What you are asked to do: Find the line that holds "This screenshot has width=1191, height=544.", then repeat it and each line below it word for word through the end of the listing, leaving out pictures.

Data records:
______

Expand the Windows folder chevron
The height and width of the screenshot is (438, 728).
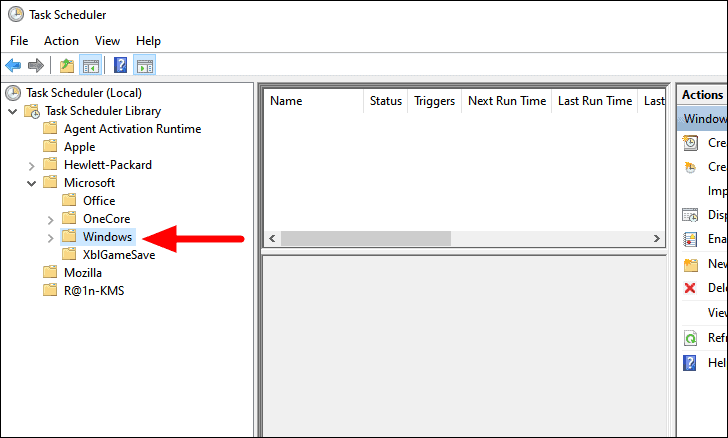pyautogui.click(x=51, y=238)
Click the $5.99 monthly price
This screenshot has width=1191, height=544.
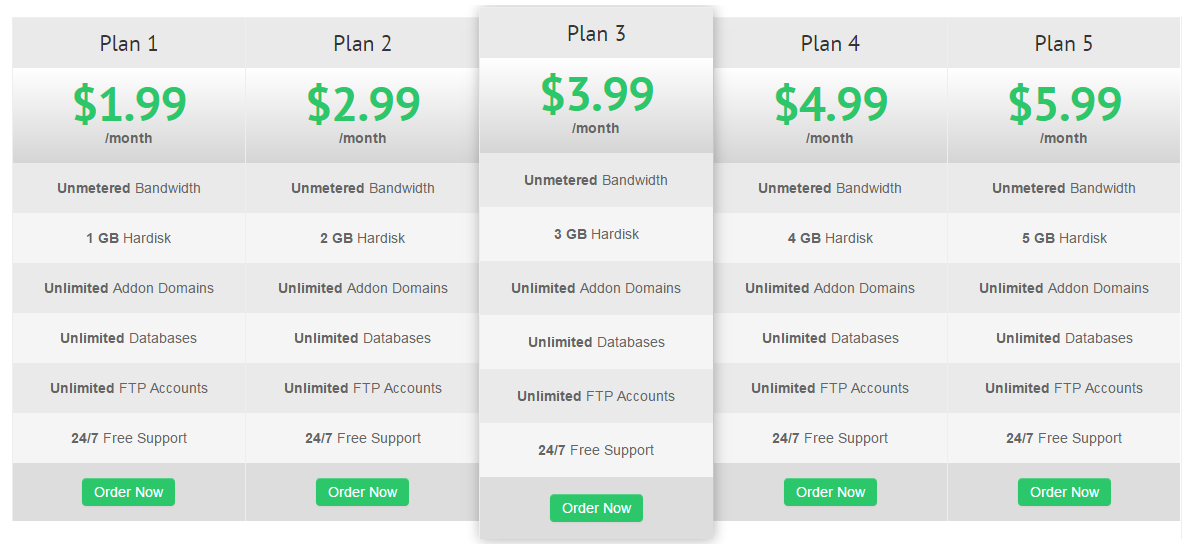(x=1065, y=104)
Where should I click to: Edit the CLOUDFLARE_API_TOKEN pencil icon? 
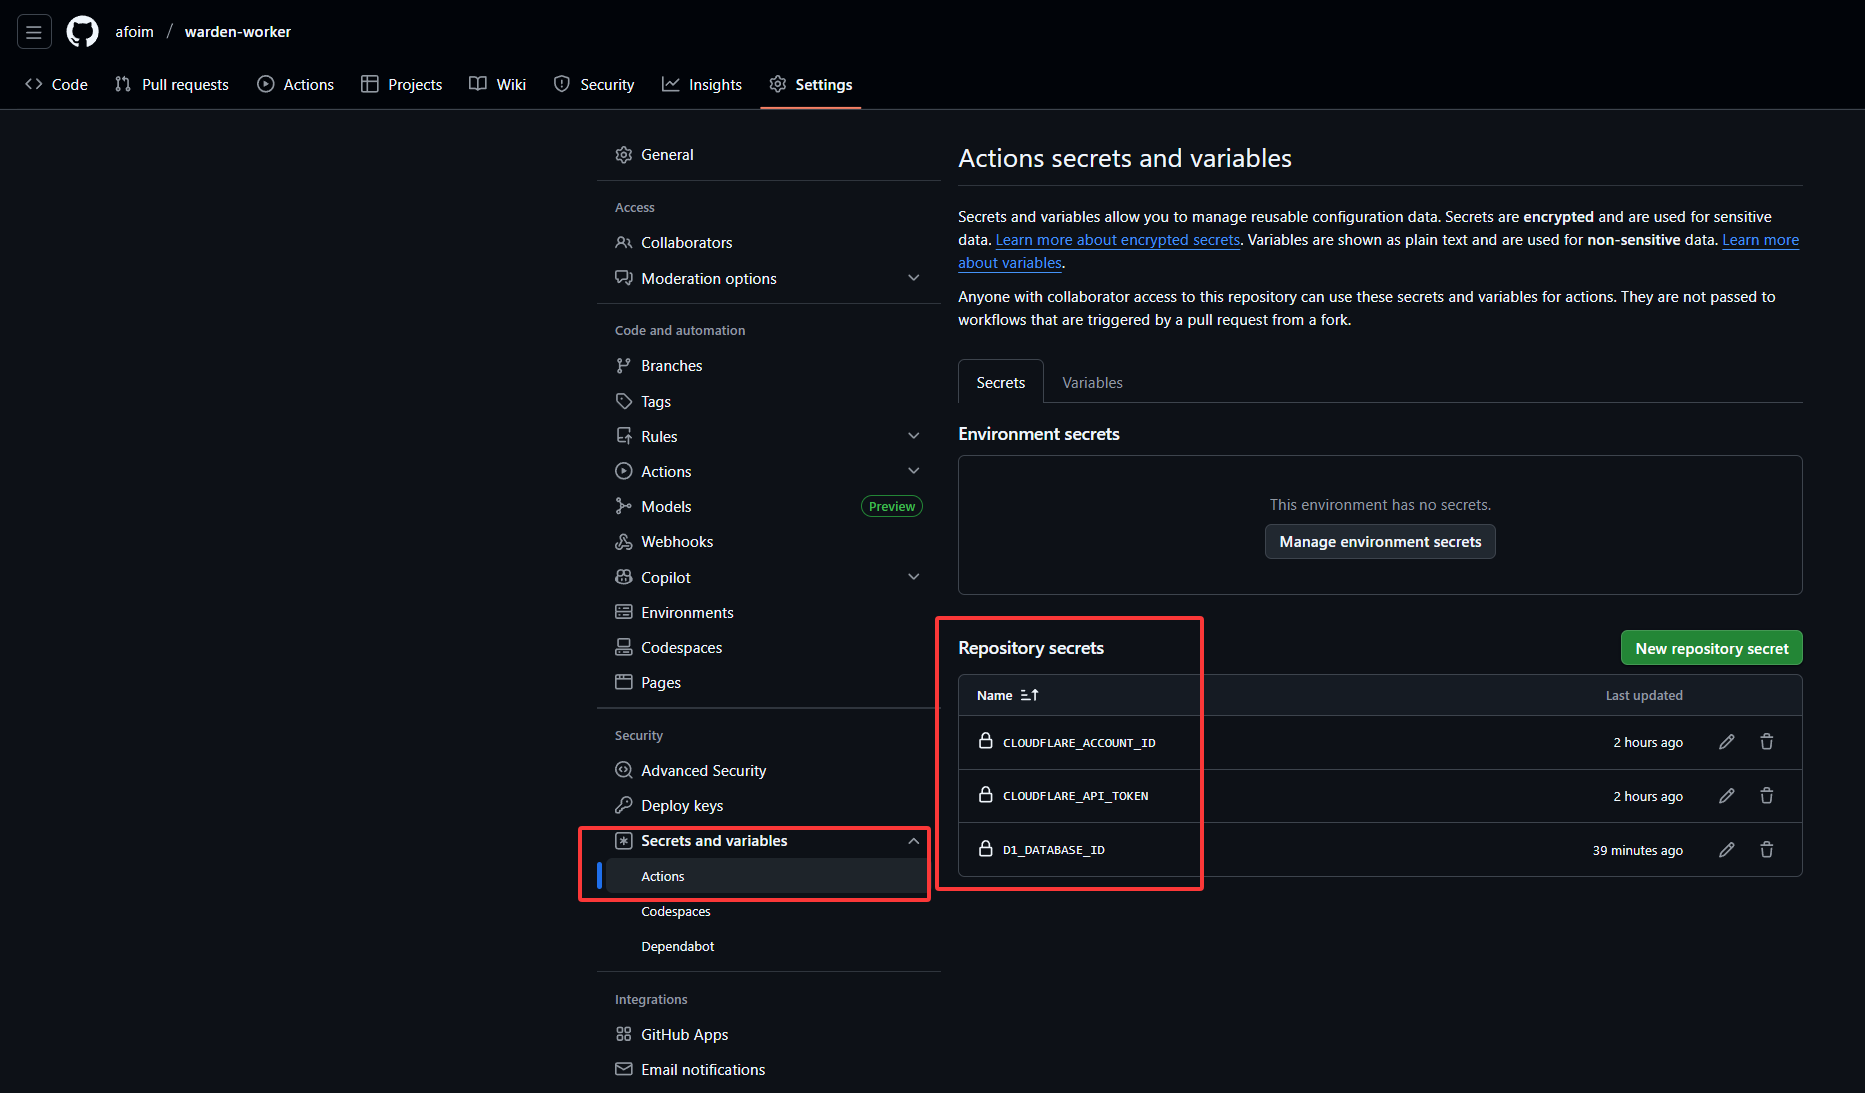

______

Output for this task:
This screenshot has width=1191, height=544.
(x=1065, y=104)
Where should I click to: Edit the CLOUDFLARE_API_TOKEN pencil icon? 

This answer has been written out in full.